PROBLEM TO SOLVE -
Leave out pictures; repeat exactly the lines from the "You are a GUI" line through the last of the data below.

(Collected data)
* * *
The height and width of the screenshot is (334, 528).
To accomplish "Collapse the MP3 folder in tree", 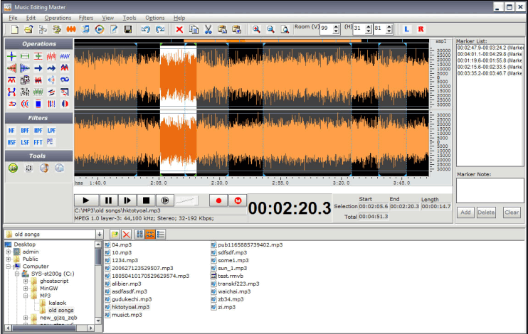I will (x=26, y=295).
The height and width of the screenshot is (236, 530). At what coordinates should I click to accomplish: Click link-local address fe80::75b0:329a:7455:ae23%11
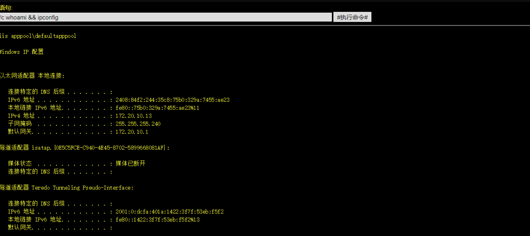pos(157,108)
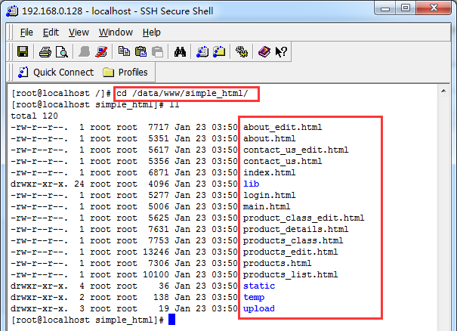Click the Paste clipboard icon

141,52
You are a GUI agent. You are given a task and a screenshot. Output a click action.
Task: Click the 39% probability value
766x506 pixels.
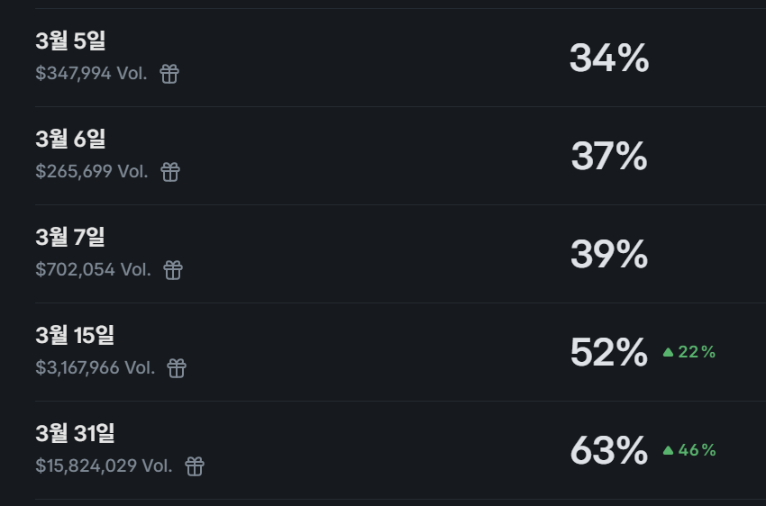point(609,255)
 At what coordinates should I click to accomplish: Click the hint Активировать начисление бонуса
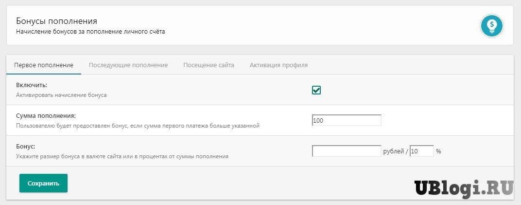(x=61, y=95)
* * *
RESULT OF THIS EXERCISE -
You are a GUI agent. You are given a task and a screenshot. Output a click action.
Task: Click the 39% probability value
766x506 pixels.
point(609,255)
 At what coordinates should I click to accomplish: Click the hint Активировать начисление бонуса
(x=61, y=95)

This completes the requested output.